Sherlock Holmes-a-thon Friday, Dec. 25, starting at 8 p.m., TCM
In an attempt to cash in on the current interest in Sherlock Holmes—thanks to the new movie—TCM has put together an assortment of Holmes movies for Christmas night. The titles are The Hound of the Baskervilles (1939), The Adventures of Sherlock Holmes (1939), The Private Life of Sherlock Holmes (1970), Sherlock Holmes’ Fatal Hour (1931), The Hound of the Baskervilles (1959) and A Study in Terror (1965). It’s certainly an interesting assortment—ranging from the most famous screen Holmes and Watson (Basil Rathbone and Nigel Bruce) in the two films that made them synonymous with roles, to Billy Wilder’s daring (at the time) rethinking of the characters in The Private Life of Sherlock Holmes (1970), and including one film, The Sleeping Cardinal (1931), under its U.S. title as Sherlock Holmes’ Fatal Hour, which stars Arthur Wontner.

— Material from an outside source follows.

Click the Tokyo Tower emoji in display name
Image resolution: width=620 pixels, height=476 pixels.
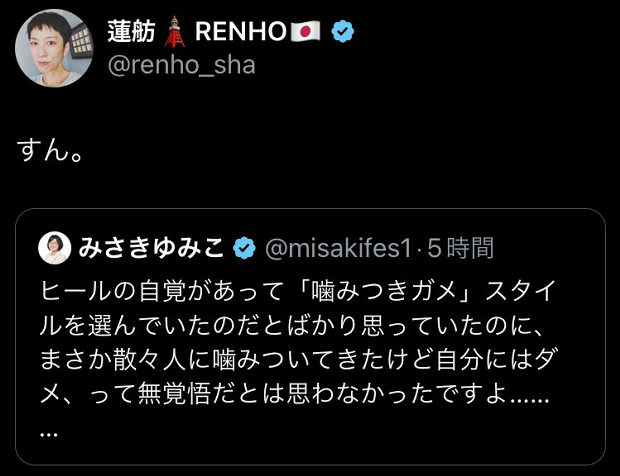[178, 32]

Unless you’re a Sherlockian, Wontner’s name is probably unfamiliar to you, but among Holmes fans, he’s generally considered the best screen Holmes of all time. It’s certainly worth catching that one at least—and for a low-budget early British talkie, the movie itself is surprisingly good (let’s hope the print is). And if that’s not enough for you, the following day is made up of all 12 Rathbone-Bruce films that were made—with modernizations bringing Holmes up to date—at Universal between 1942 and 1946.
Broadway Bill and Riding High Monday, Dec. 28, 8 p.m., TCM
Here’s an intriguing double-feature—Frank Capra’s original Broadway Bill (1934) and his own 1950 remake of the same story, Riding High. The original was a film that Capra wasn’t entirely pleased with, because his star, Warner Baxter, was afraid of horses—a decided drawback in a horse-racing picture. So when Paramount asked him to remake it with Bing Crosby—a man definitely not afraid of horses—Capra liked the idea. Whether he was as pleased with the decision to dig up as much of the original cast as possible—so that they could use their footage from the old film whenever possible (never mind they’d all aged 16 years)—is another matter. The results aren’t exactly perfect, but the comparison is interesting, and it’s still one of Crosby’s pleasanter 1950s vehicles. There’s a certain charm to having Bing perform two songs, “The Horse Told Me” and “Sunshine Cake,” live in the film rather than record them beforehand and work to the playback. There’s a freshness—an off-the-cuff quality—to the unusual approach that perfectly complements Crosby’s laid-back screen image.